▸ **About this exercise**:
Pictures aside, the output must consist of the lines from the one containing "Screen dimensions: 1080x921" through the end of the data, reproduced exactly.

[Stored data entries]
⟨

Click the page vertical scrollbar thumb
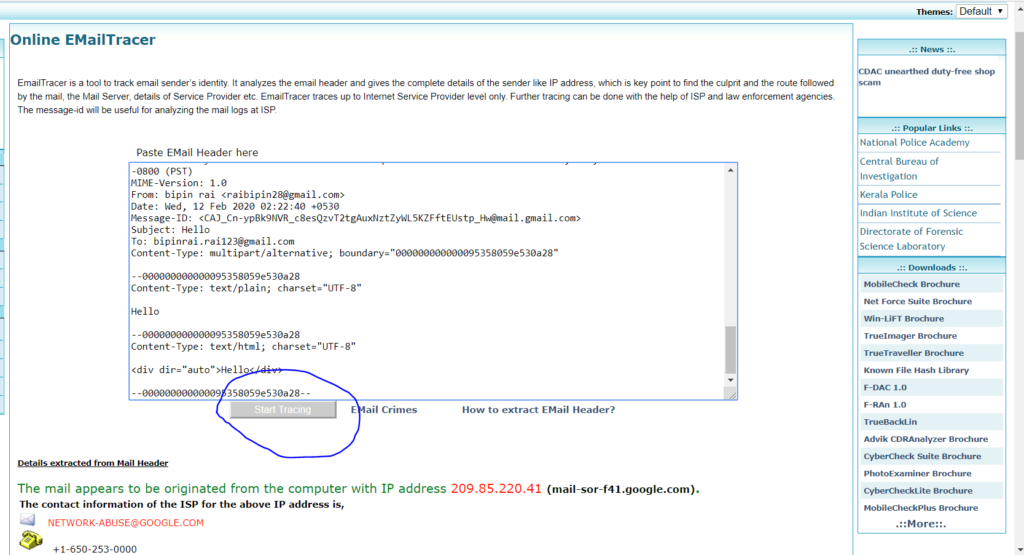1024x555 pixels. point(1017,100)
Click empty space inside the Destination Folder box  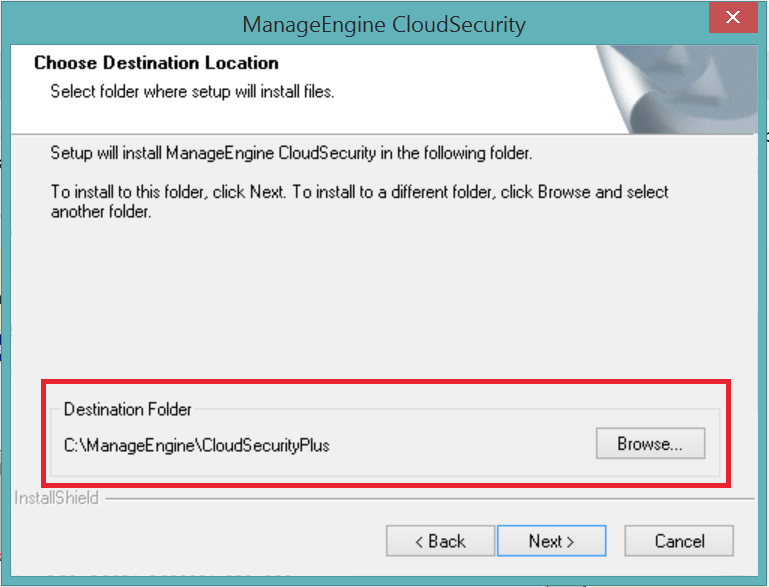(x=460, y=445)
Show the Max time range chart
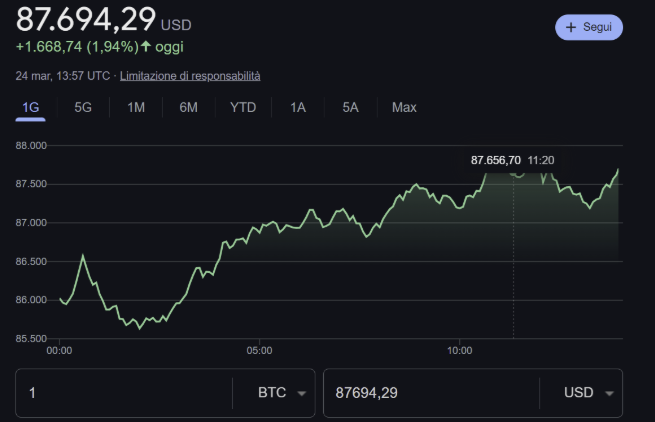 (x=404, y=107)
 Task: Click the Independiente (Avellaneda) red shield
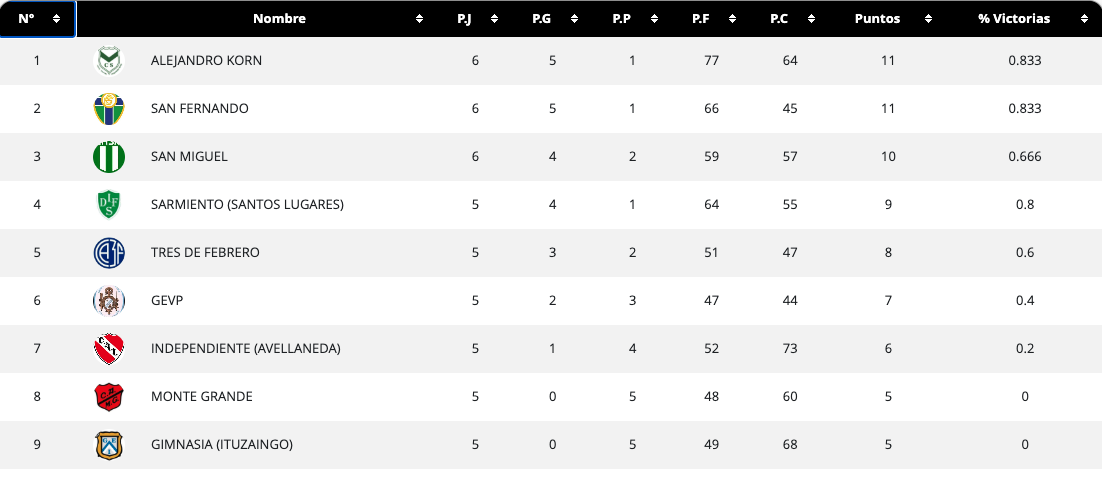109,349
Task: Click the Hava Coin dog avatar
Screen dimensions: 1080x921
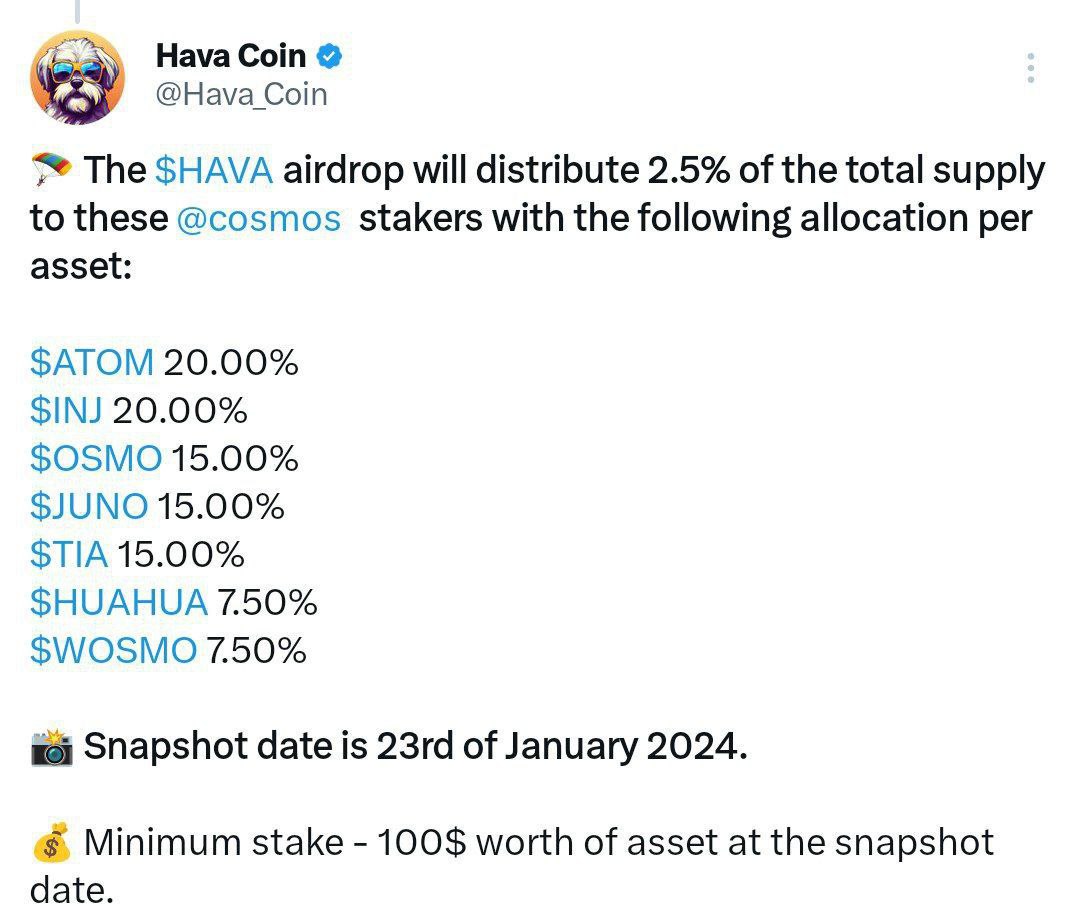Action: pyautogui.click(x=78, y=77)
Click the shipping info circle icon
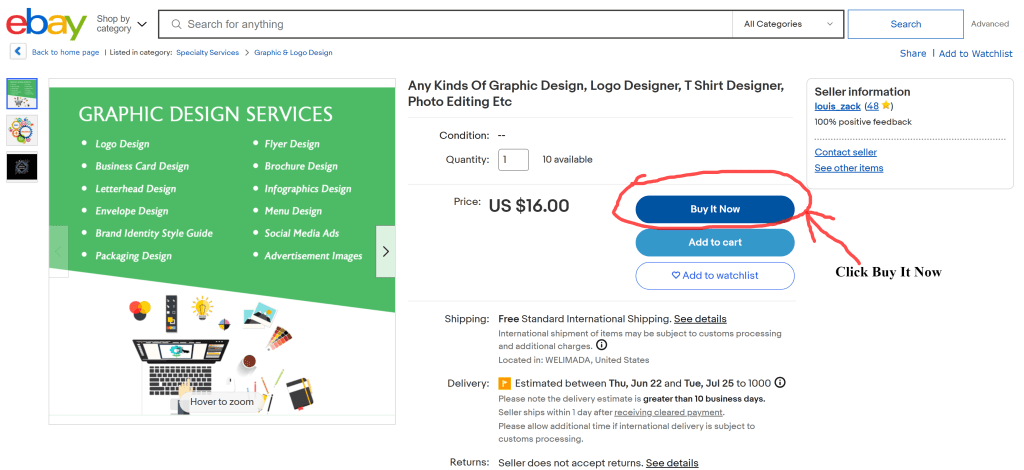1024x470 pixels. pos(601,345)
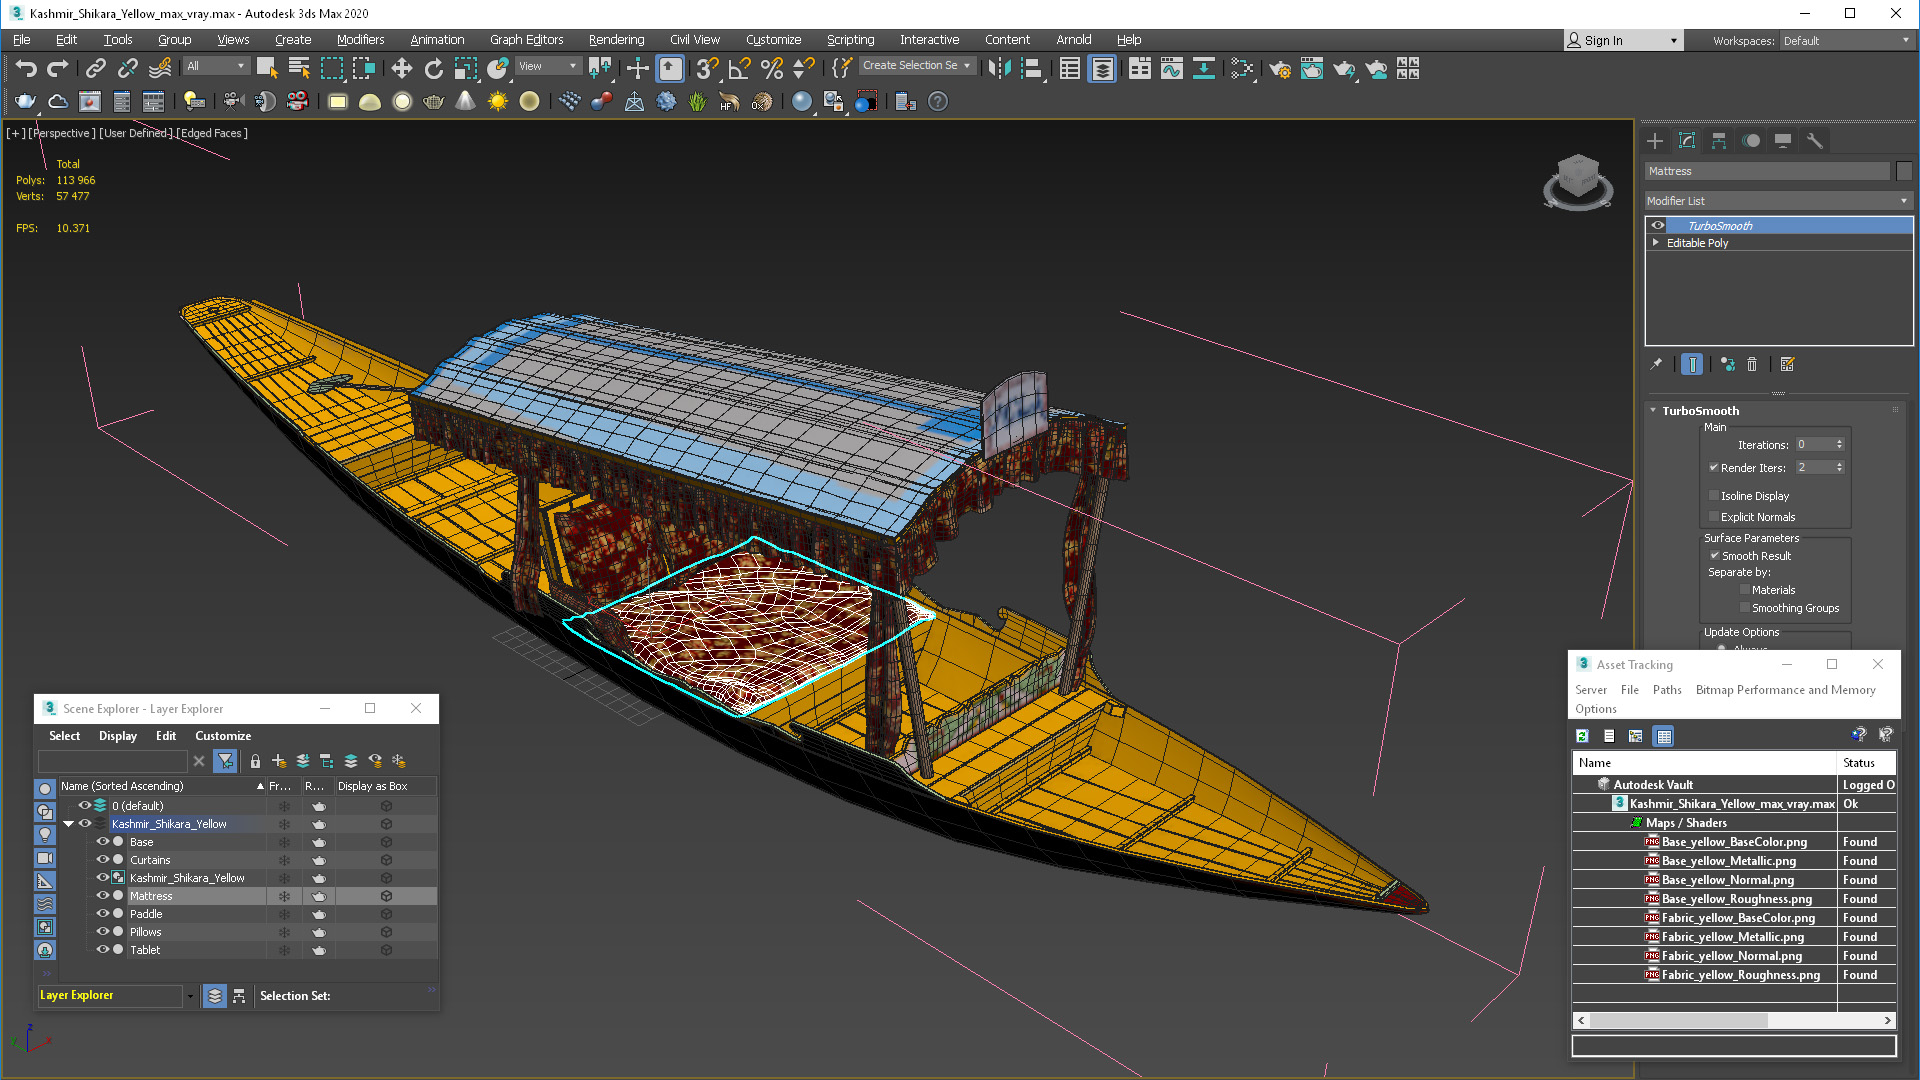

⟩

▸ **Solution for this task**:
Screen dimensions: 1080x921
Action: pyautogui.click(x=78, y=77)
Click the shipping info circle icon
1024x470 pixels. pos(601,345)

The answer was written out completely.